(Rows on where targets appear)
====
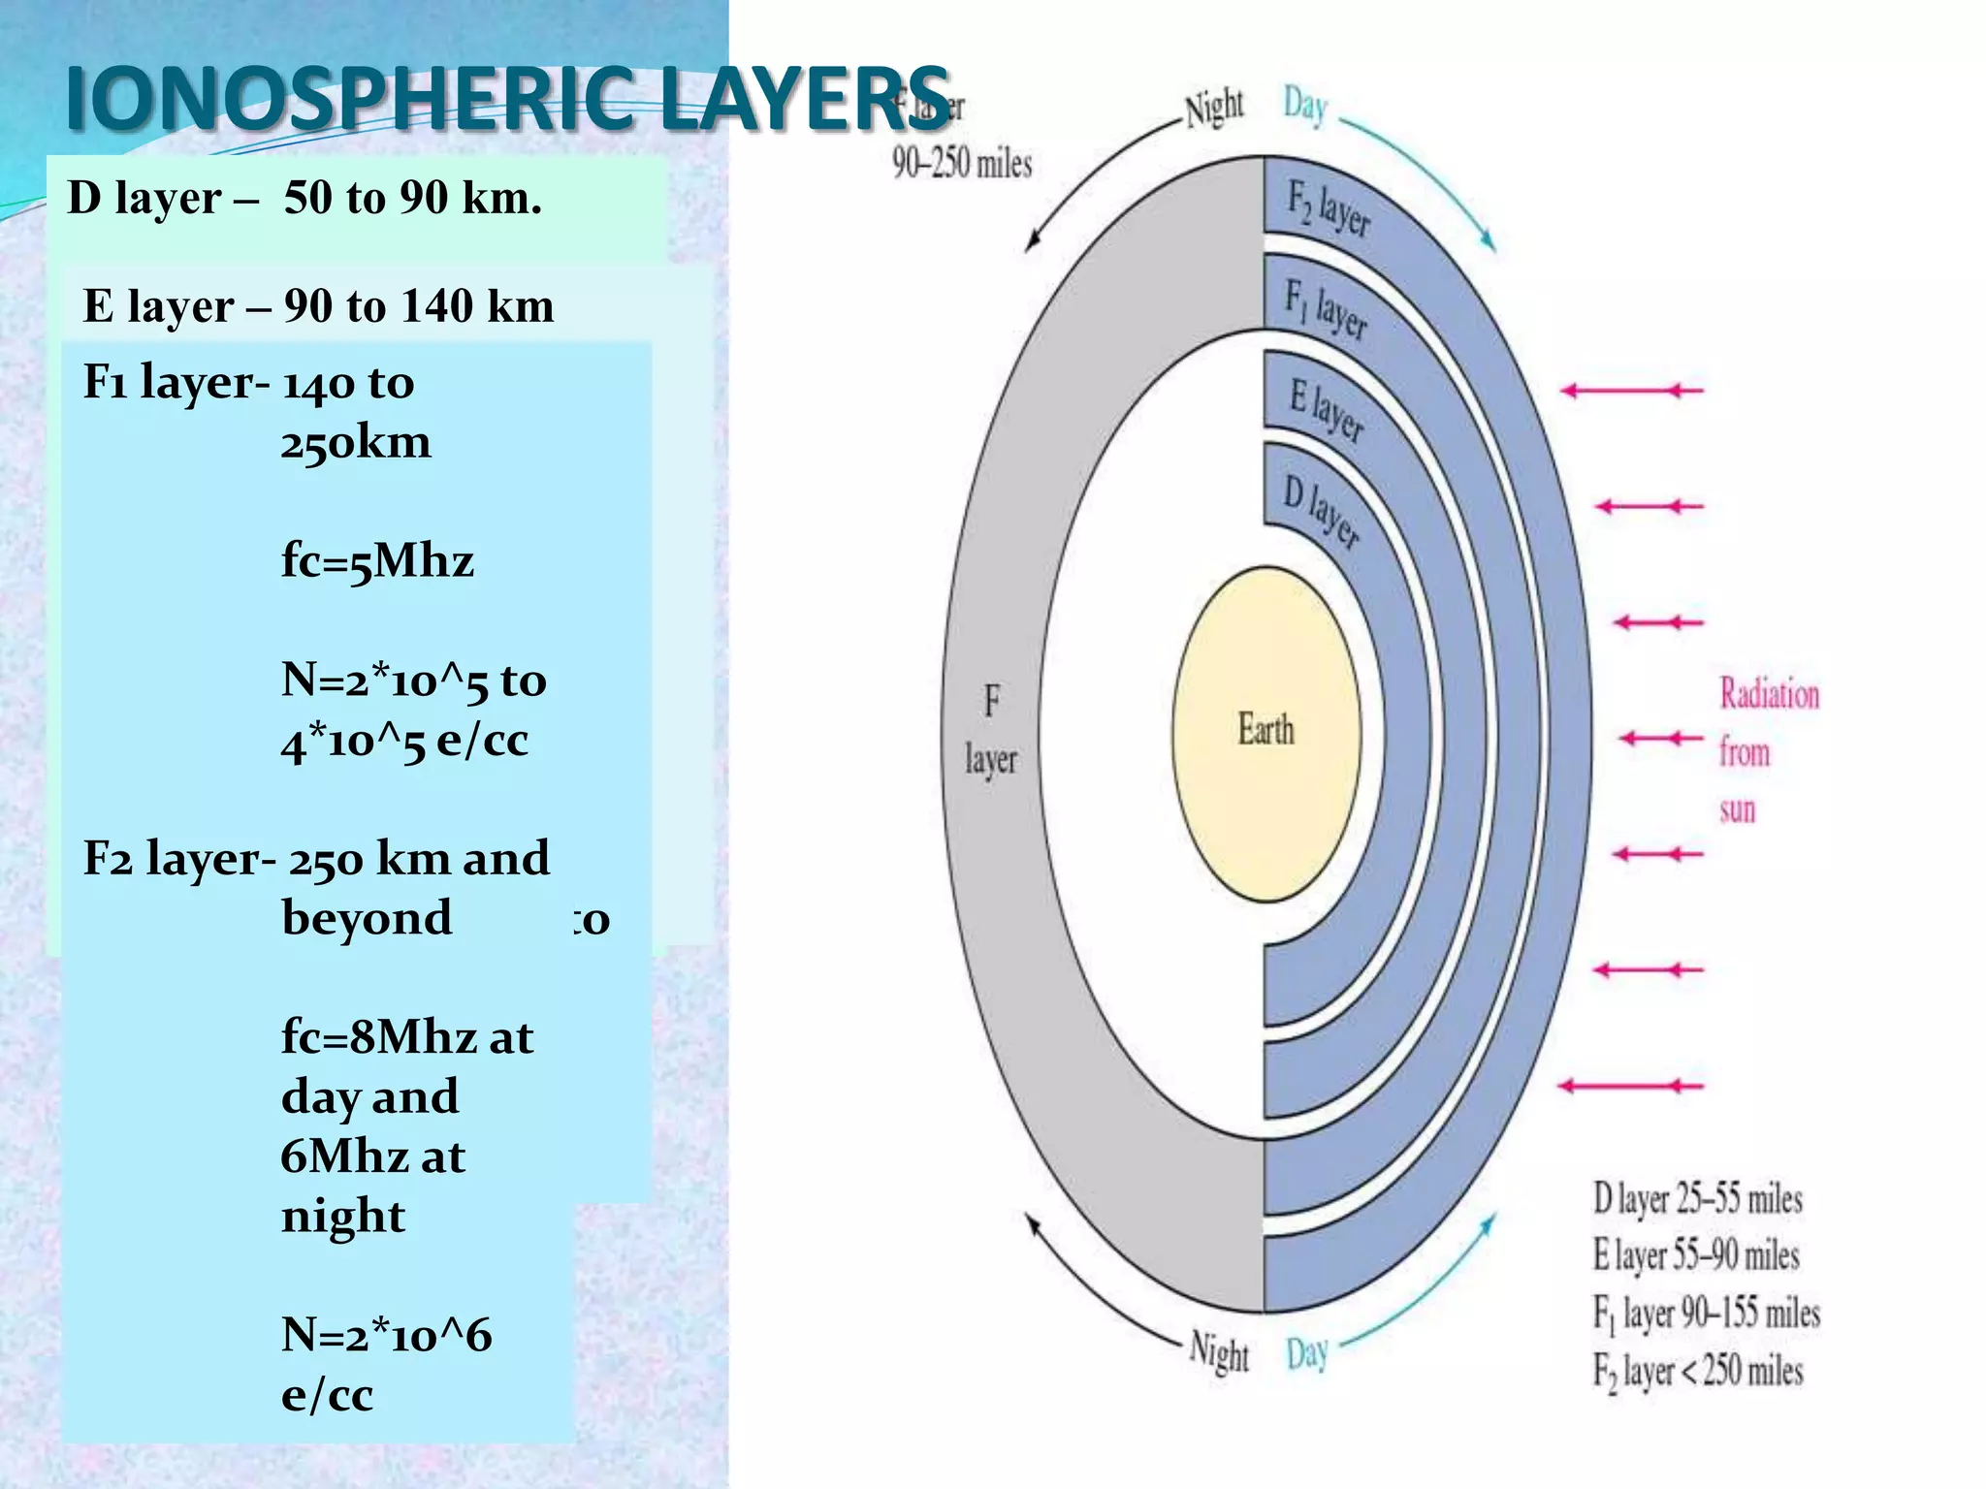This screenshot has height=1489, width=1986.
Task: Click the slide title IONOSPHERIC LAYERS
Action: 507,99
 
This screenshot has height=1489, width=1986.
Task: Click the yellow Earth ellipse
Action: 1265,733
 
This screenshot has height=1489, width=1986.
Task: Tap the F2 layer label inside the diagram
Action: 1328,207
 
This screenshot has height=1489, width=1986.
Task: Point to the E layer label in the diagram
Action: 1326,410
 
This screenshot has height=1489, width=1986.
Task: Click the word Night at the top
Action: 1214,107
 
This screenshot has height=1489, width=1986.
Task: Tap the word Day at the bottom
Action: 1306,1353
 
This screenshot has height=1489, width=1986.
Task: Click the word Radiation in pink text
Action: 1769,694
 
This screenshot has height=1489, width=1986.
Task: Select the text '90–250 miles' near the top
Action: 961,163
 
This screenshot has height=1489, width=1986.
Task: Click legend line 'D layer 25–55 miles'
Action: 1697,1199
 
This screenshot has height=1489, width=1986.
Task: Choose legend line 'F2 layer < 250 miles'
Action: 1697,1371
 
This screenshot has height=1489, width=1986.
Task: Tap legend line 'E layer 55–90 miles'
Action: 1695,1255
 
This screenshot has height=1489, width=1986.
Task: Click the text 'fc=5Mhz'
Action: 377,560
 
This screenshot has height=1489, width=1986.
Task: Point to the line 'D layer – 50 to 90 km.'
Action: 304,198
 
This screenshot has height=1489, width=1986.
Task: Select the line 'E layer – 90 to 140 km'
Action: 318,306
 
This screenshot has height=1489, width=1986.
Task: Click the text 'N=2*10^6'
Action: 386,1335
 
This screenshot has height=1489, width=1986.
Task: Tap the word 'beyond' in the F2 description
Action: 367,917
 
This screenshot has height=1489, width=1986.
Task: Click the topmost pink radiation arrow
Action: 1631,391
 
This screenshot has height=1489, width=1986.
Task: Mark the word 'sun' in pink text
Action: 1737,809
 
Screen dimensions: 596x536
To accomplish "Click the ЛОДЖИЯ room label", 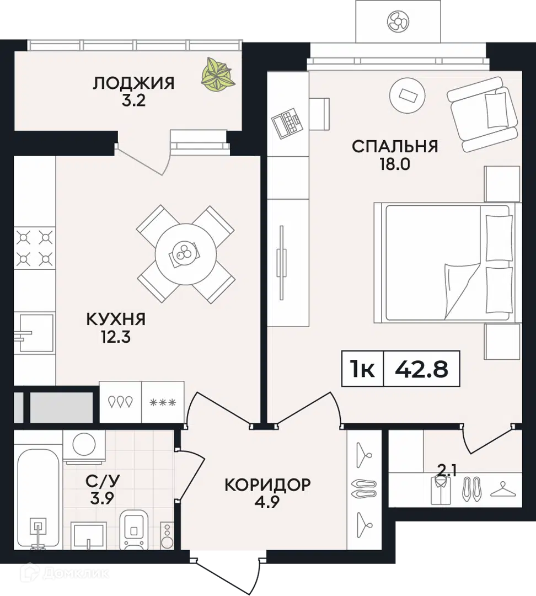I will click(133, 84).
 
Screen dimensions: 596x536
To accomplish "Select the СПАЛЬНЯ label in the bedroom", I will click(395, 146).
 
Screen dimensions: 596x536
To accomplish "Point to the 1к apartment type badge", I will click(362, 369).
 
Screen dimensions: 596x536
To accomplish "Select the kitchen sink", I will click(34, 333).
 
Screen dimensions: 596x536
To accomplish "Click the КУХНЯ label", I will click(115, 318).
====
Written exercise:
Resize the data from the start down to the line containing "Action: 1328,207", both ends included, and write out every line in full. Multiply each answer coordinate by 0.95, round to whole numbers with halves rounded up, and leave the pictures out.

Worked solution:
This screenshot has height=1489, width=1986.
Task: Click the slide title IONOSPHERIC LAYERS
Action: 482,94
 
This screenshot has height=1489, width=1986.
Task: Click the yellow Earth ellipse
Action: 1202,696
 
This screenshot has height=1489, width=1986.
Task: Tap the F2 layer label inside the diagram
Action: 1262,197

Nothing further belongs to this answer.